#### Excerpt to read

There are also the AHL players and Juniors graduates. Ryan Spooner’s hands have been compared to Marc Savard. I’ll leave that comparison alone for a half decade or so, but say that they are pretty damn slick. Size and adjusting to the NHL are questions 1 and 1a, speed, skating, passing aren’t in question.  Carter Camper and Max Sauve both earned time in Boston last year, both have played the pro game, both have done well. Sauve’s durability is issue number one, but like Spooner is an excellent passer and has a ready shot. Camper is also on the small side, but led the Providence Bruins in scoring despite the time he spent in Boston.

Also to be considered is new acquisition Christian Hanson who’s half season of NHL games is more than just about all his competition combined. At 6’4 and 222 he’s got size to spare over any of the other claimants. Then there is Alex Khoklachev. The skilled Russian is in the same size range as Spooner, Sauve and Camper. He signed his entry level deal at the recent Boston Bruins development camp, and also signed a deal that would will take him to the KHL. The KHL contract is for one year, to the club his father is the manager of. If however he makes the Boston Bruins out of camp he stays here in North America.

Another possibility is trading for a skilled center who can play about as well in similar ice time as Krejci. A team like the Edmonton Oilers could certainly use some better depth defense, and the looming arbitration date with Sam Gagner lowers the likelihood they will retain him after that date. The Panthers barely used Mike Santorelli last year, and he would come with a low cap hit.

Also to be considered is sliding Greg Campbell up to the third line and sliding in either a rookie, Hanson, or Whitfield into the Merlot line. Campbell has done well in a Bruins uniform managing the heavy grinding role of the fourth line and the smart penalty kill minutes and making it look easy.

I’m a bit baffled by some of the remaining free agents. As weak as this free agent class is, the number of useful players who haven’t either taken off for the KHL or signed with an NHL team is pretty surprising.

As likely the best center left Kyle Wellwood‘s unsigned status is just baffling. He had more points last season than any other remaining center, and had the third most points of any forwards remaining unsigned. The two ahead of him are Shane Doan and Alex Semin. Doan only beat him by three points and played two additional games, Semin who beat him by seven points. Based on total time on ice, with similar distributions, and having played in the same division last year Wellwood was more efficient than Semin in producing points picking up each point about half a minute quicker than Semin.

Brian Rolston after being traded to Boston at the deadline Rolston showed there’s still something left in the tank. Points in the first three playoff games, three multipoint games in the last month of the season, including a four point night. He clocked as many as 19:58 a night, and showed his versatility playing up and down the lineup in all three forward positions. He manned the point on the powerplay put in some shorthanded time and looked like he’d rolled the clock back a few years. He probably won’t command the same money as his last contract, but for teams like Colorado, Buffalo and Winnipeg who don’t have much playoff experience on the roster and have very young teams he could be that elder statesman that helps push a team over.

Daniel Winnik could help any of the several teams that desperately need to improve their penalty kill do so. His 2:44 of SHTOIG is tops among this UFA class, and he chipped in more than twenty points.

Michal Rosival is a right shooting defenseman, he played nearly 20 minutes a night for the Coyotes, at 33 he’s still in his prime. He gained ground on most shifts, and in the playoffs he picked up about two hits and two blocked shots per game.

########
#### Entries provided

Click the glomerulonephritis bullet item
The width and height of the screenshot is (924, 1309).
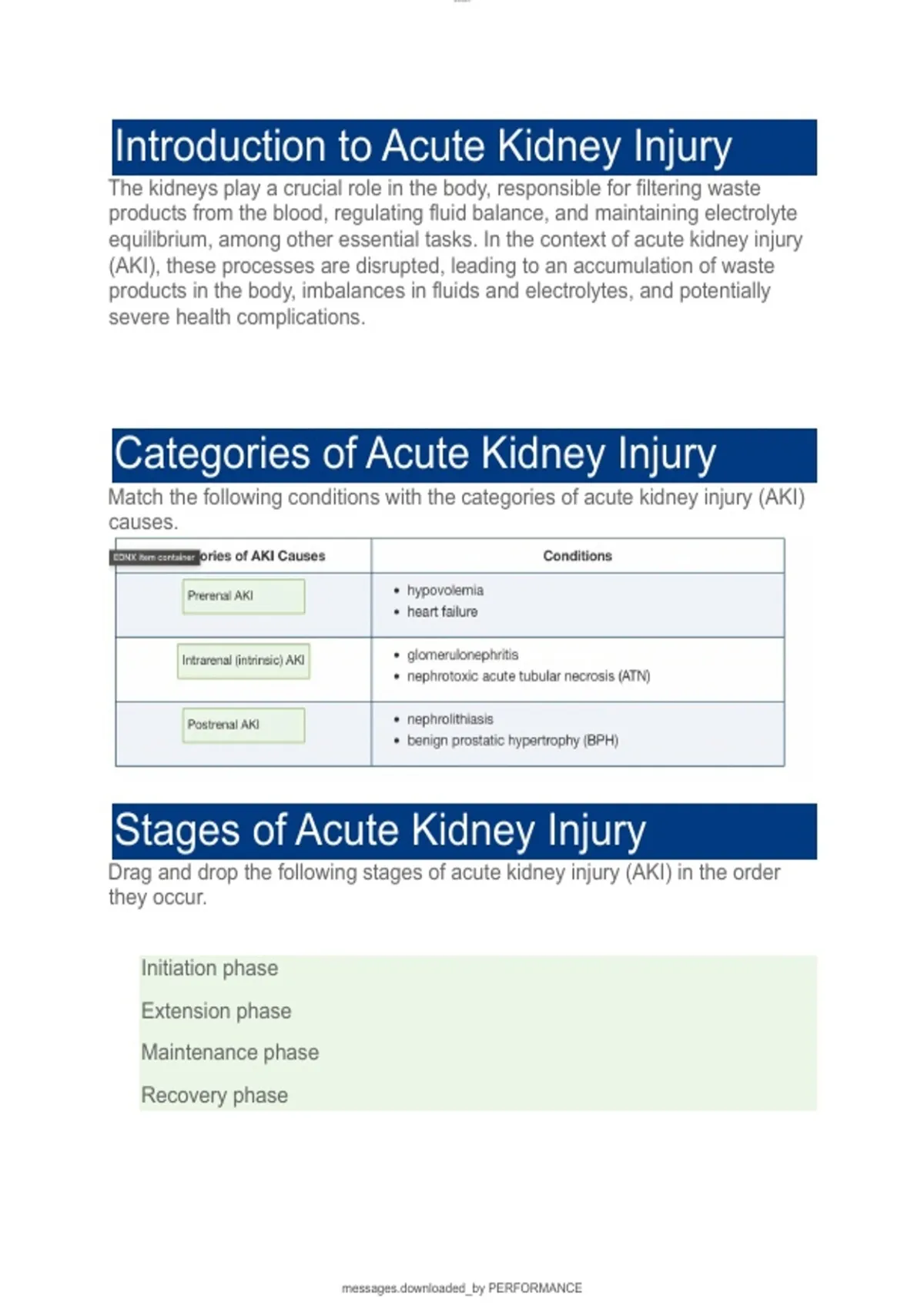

########
#### Entries provided

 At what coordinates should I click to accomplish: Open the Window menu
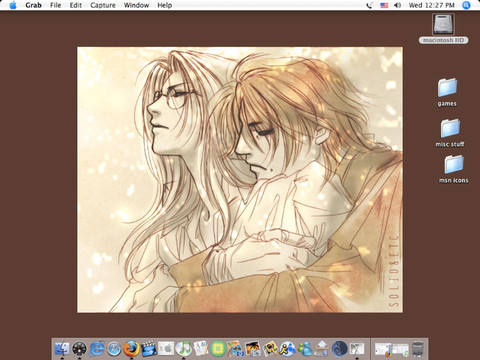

########

* Parts of the exercise:
A. Which teams does the hockey excerpt name as ones Brian Rolston could help?
B. In the hockey excerpt, how long is Alex Khoklachev's KHL contract, and with which club?
The lines can be set aside; only the hockey excerpt matters.

* Answers to the exercises:
A. Colorado, Buffalo, and Winnipeg

B. It is for one year, with the club his father manages.